→ Task objective
Starting from the line in which "You are a computer-use" appears, set down each line exactly through the end of the listing, and nothing else. Leave out pictures.

→ Given information
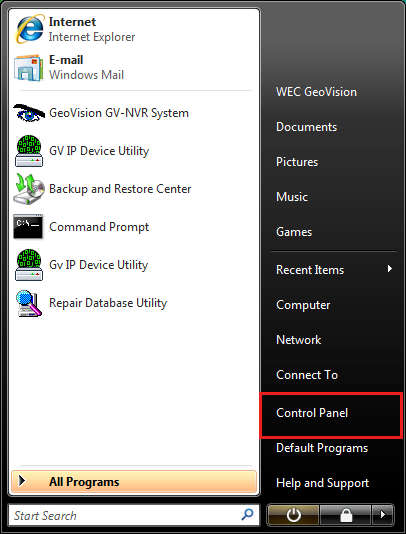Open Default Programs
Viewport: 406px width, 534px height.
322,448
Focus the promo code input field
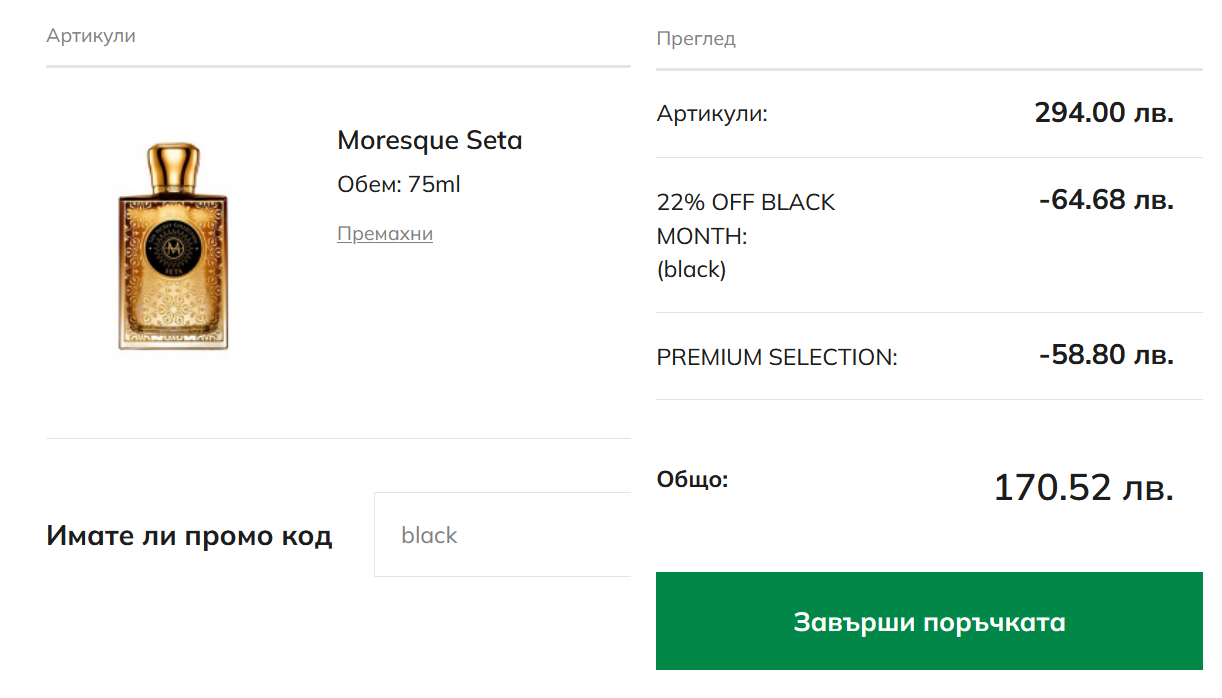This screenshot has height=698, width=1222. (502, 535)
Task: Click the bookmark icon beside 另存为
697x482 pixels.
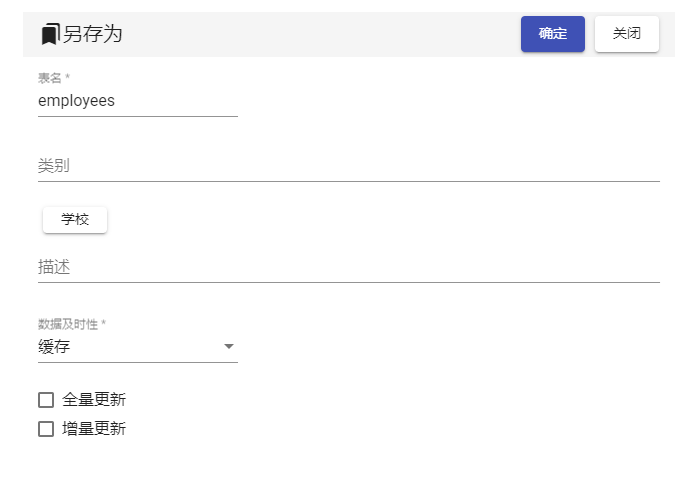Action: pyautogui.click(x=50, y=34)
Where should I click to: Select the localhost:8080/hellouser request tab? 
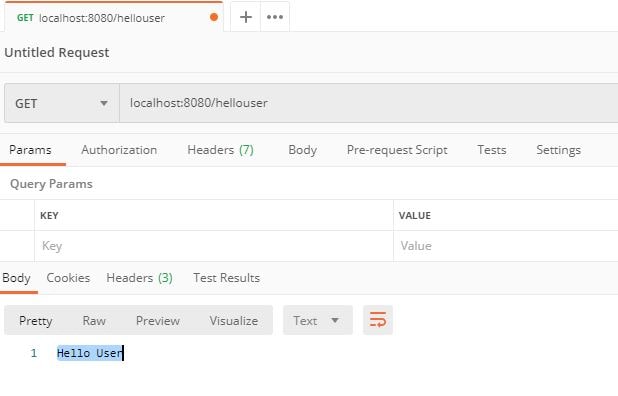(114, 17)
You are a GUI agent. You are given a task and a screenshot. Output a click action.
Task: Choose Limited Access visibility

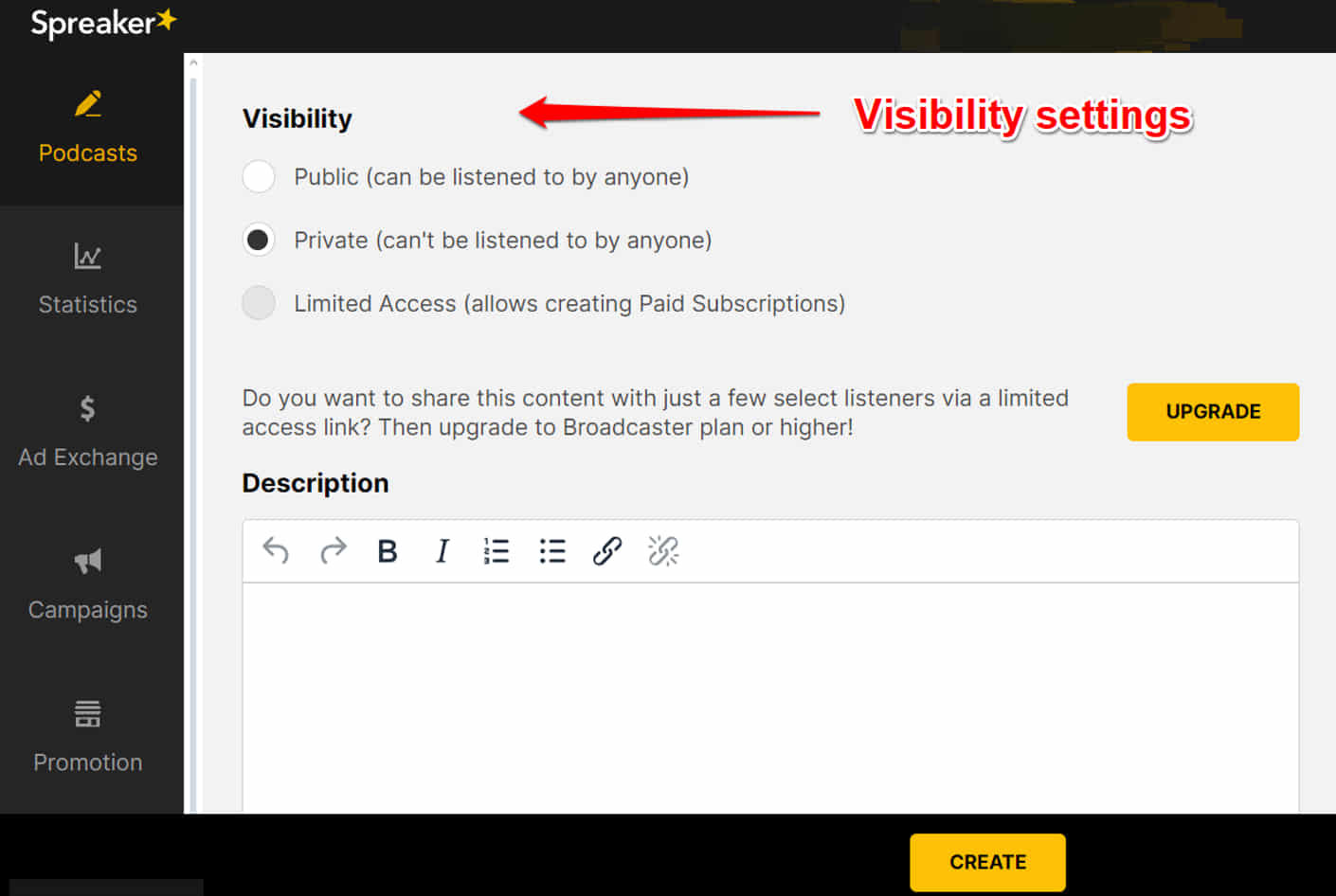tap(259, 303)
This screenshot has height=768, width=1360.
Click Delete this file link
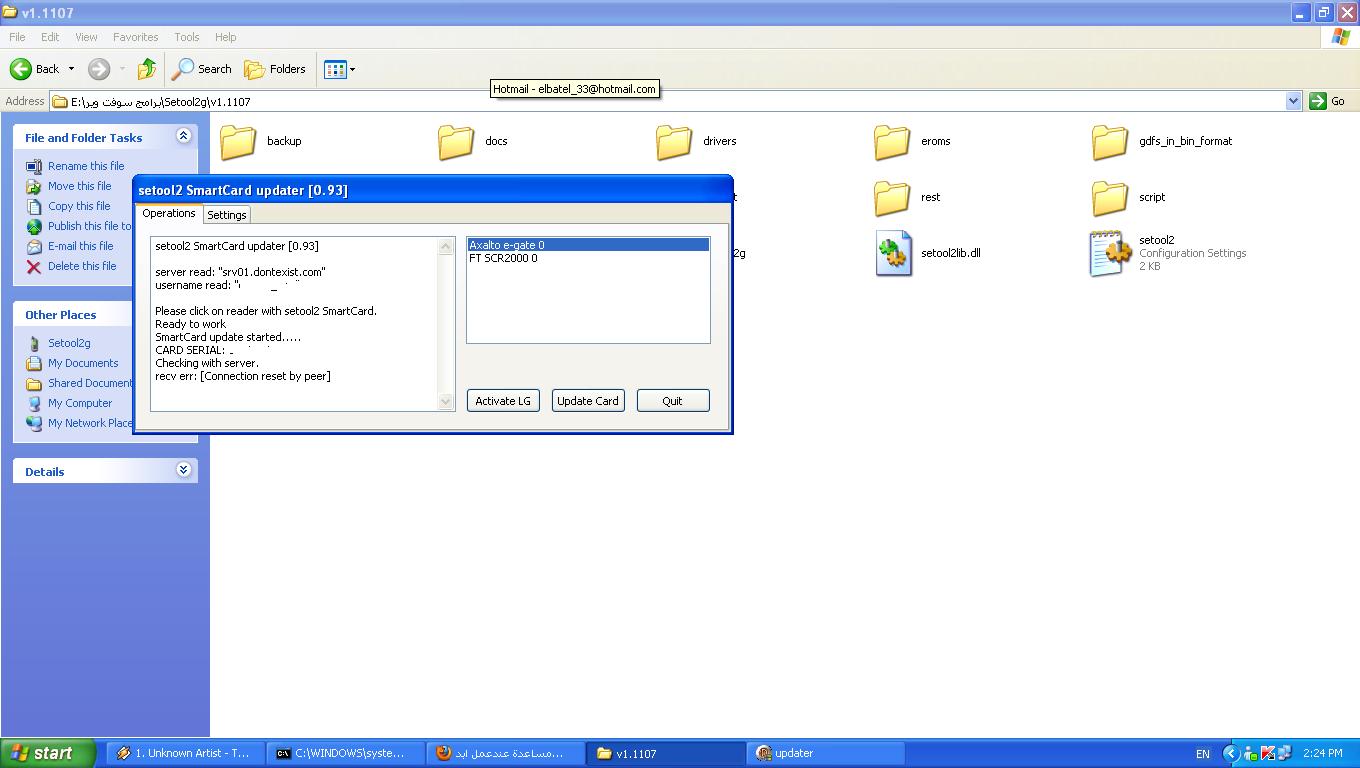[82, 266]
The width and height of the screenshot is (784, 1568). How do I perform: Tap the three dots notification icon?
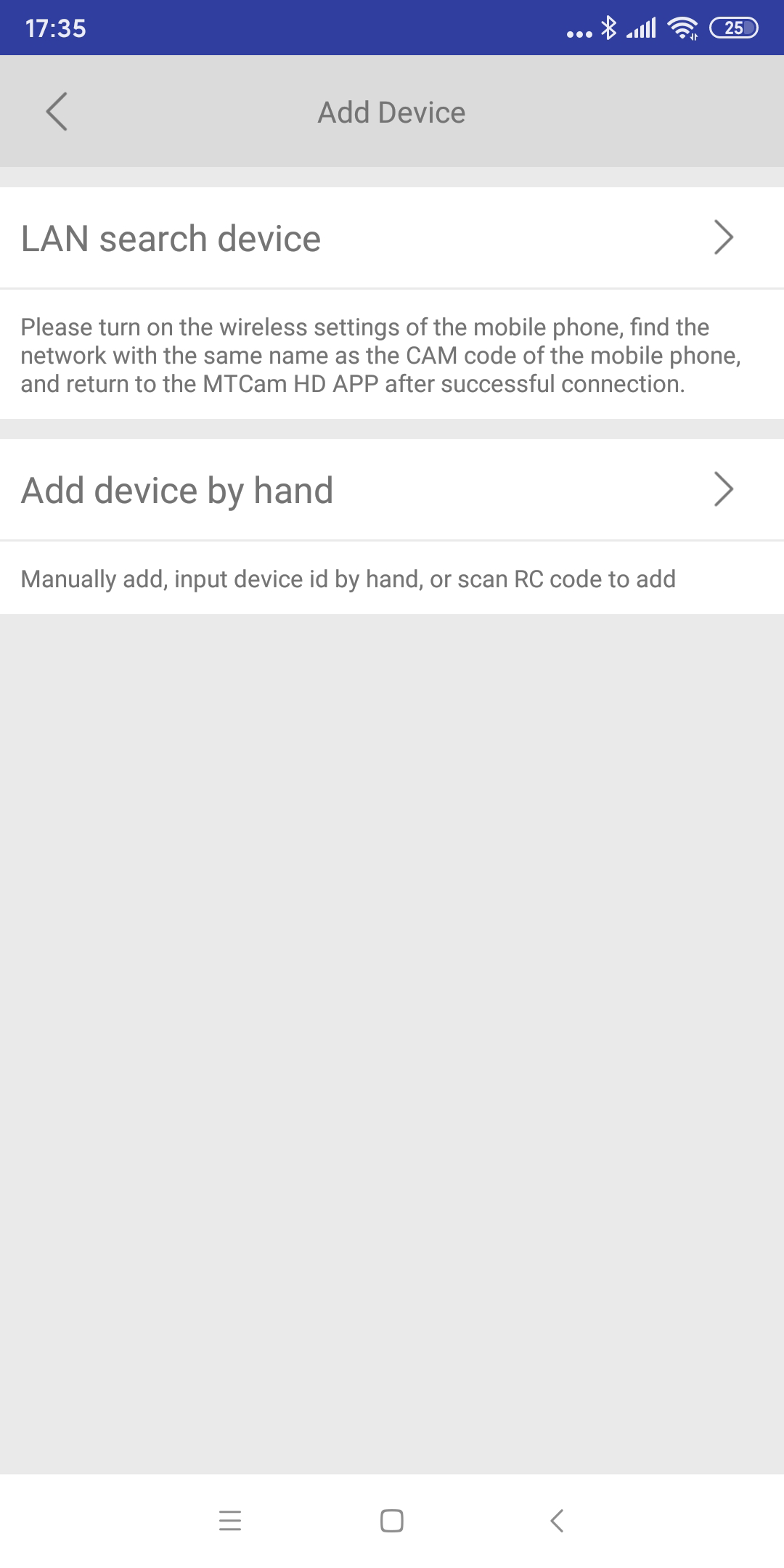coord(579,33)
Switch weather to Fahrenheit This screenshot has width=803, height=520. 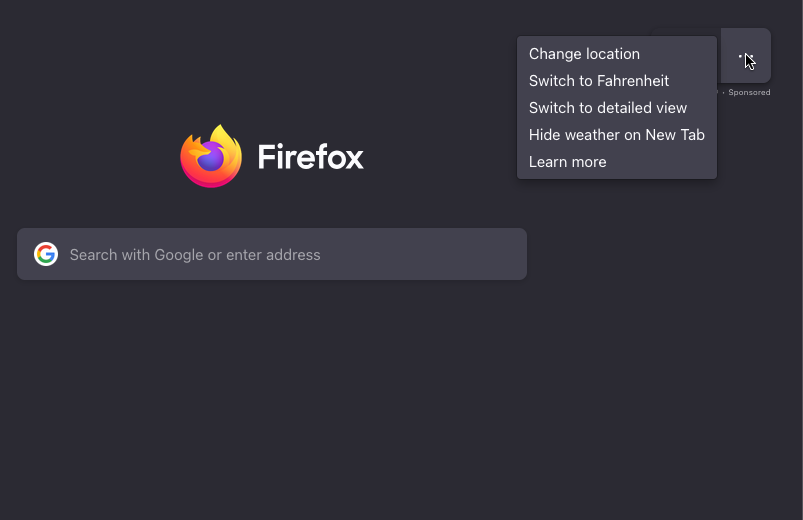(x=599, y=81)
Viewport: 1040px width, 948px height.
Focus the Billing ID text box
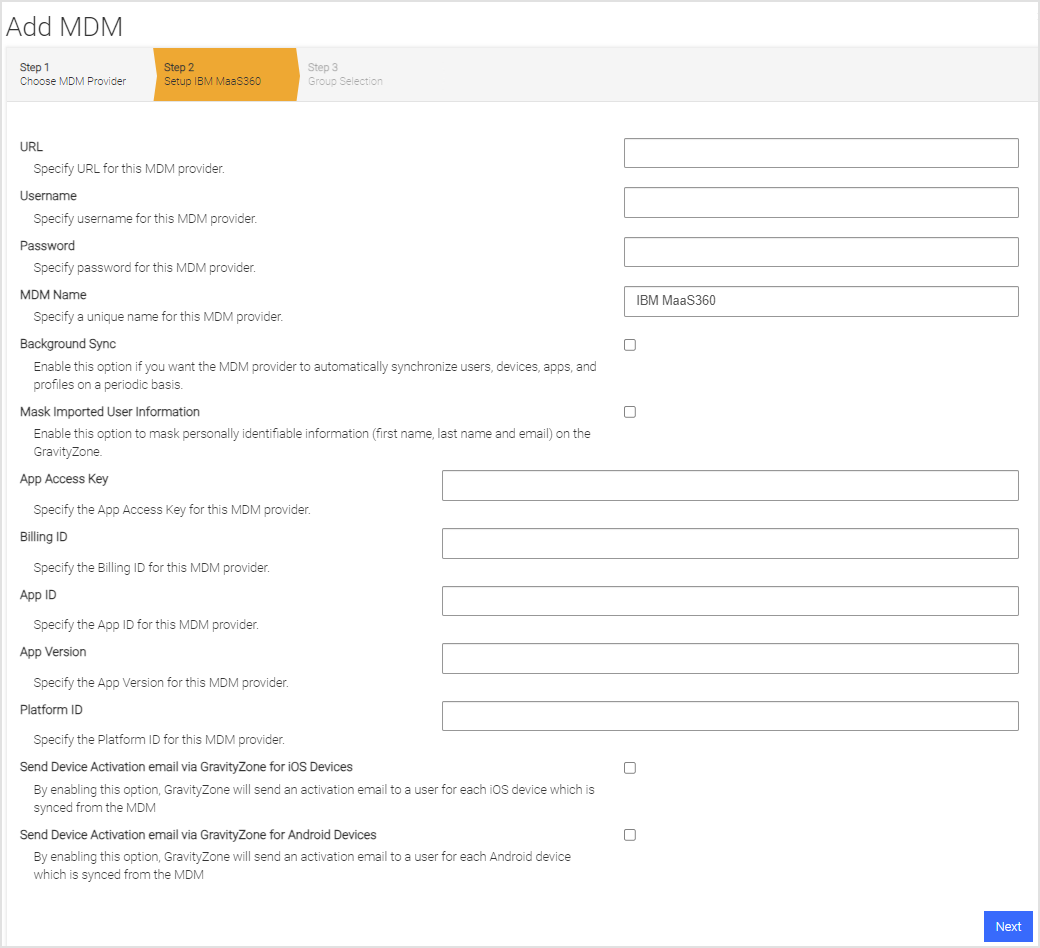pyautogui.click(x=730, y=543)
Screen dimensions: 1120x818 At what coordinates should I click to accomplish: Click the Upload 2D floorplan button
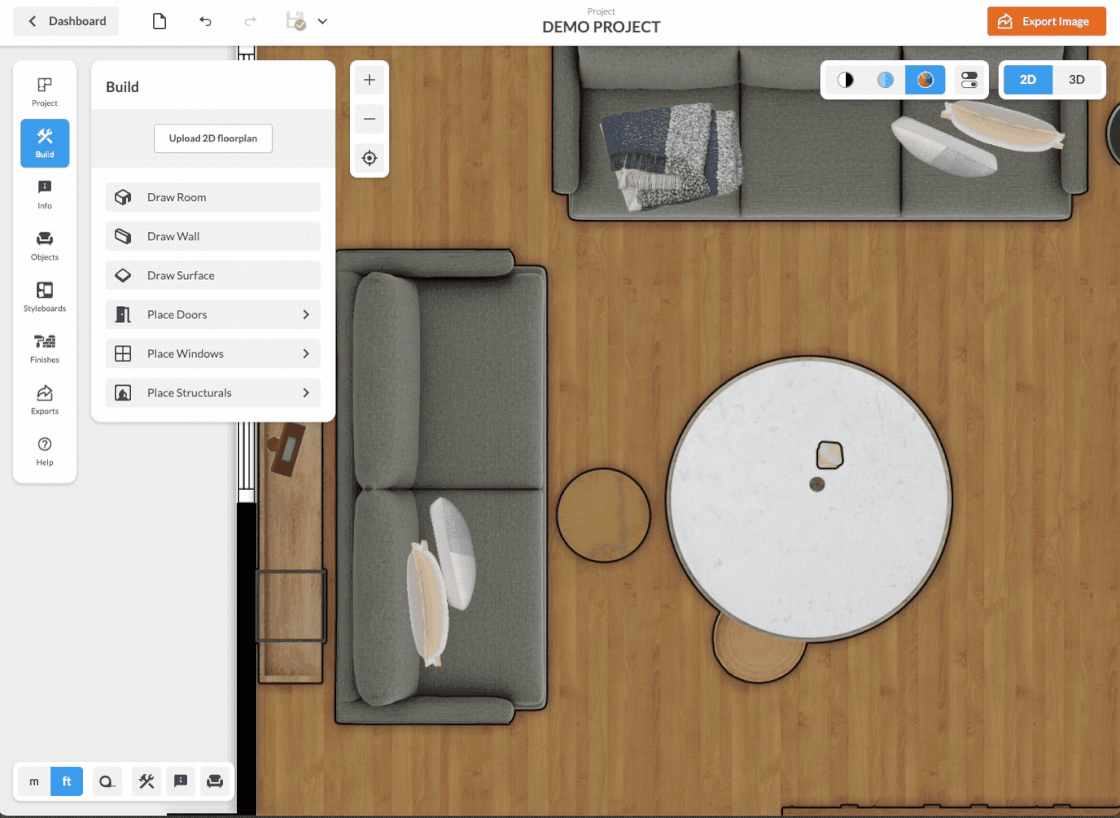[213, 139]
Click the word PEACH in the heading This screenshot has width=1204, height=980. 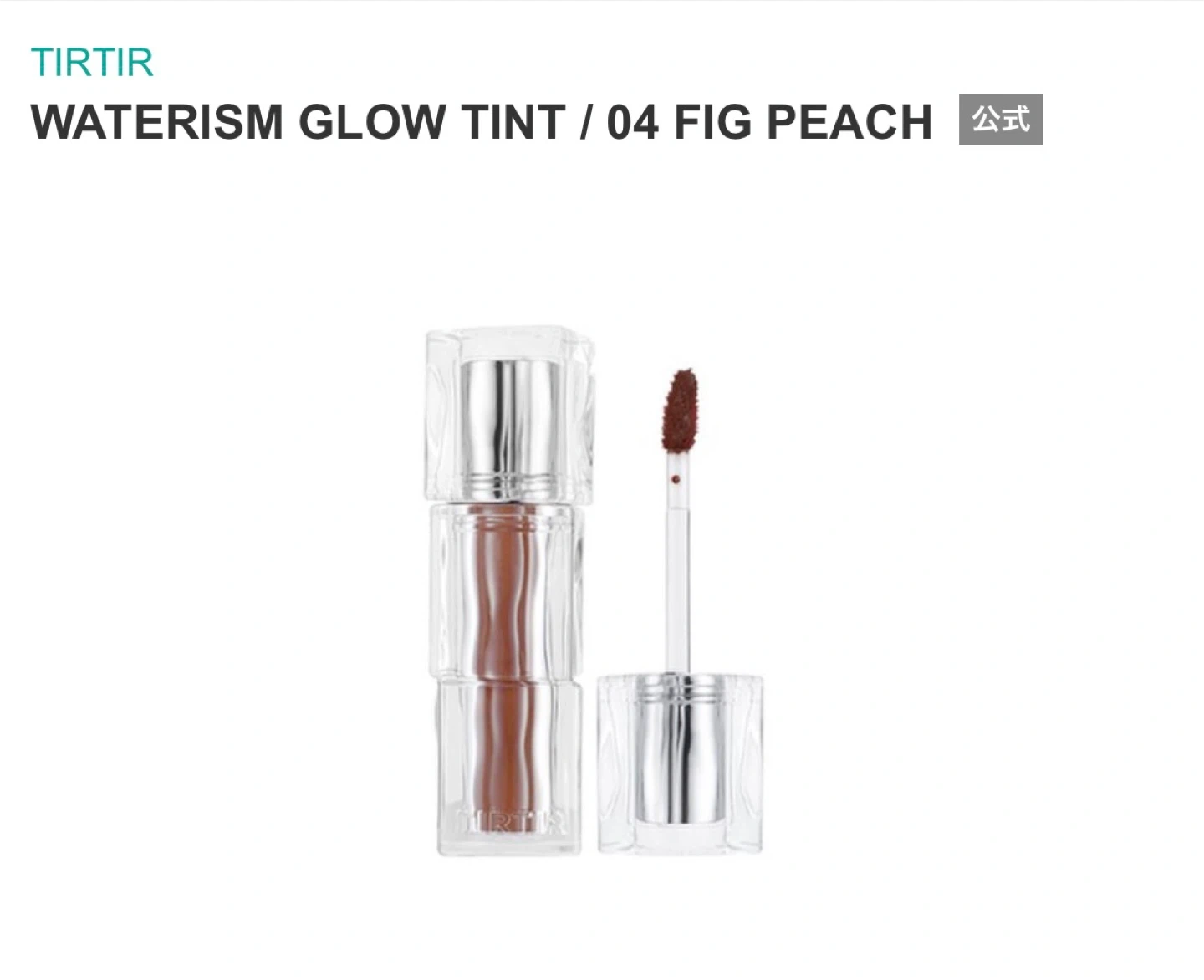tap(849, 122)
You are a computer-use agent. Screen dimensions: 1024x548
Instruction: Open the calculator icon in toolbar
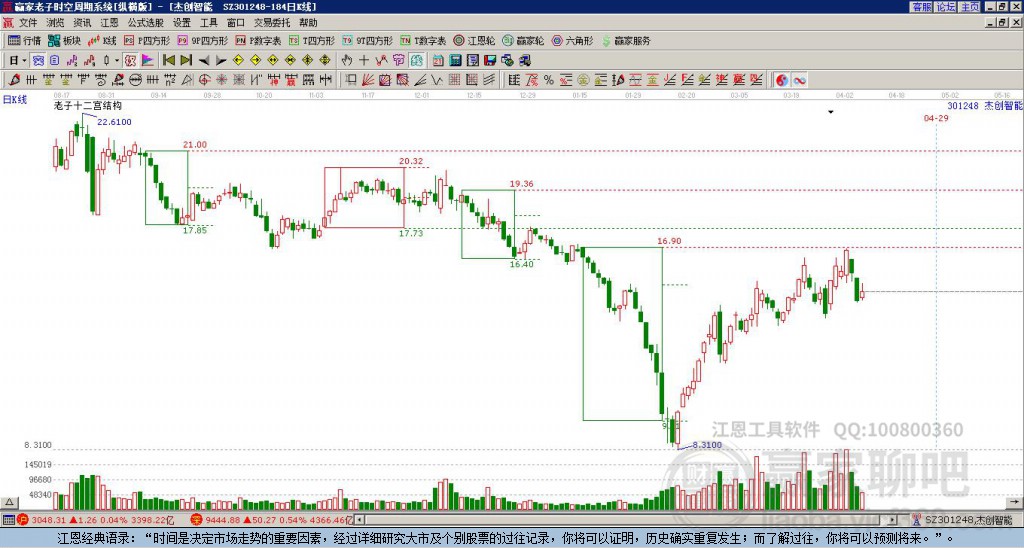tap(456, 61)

→ Result for this exercise
You are a computer-use agent. Screen dimensions: 1024x548
Instruction: Open the calculator icon in toolbar
tap(456, 61)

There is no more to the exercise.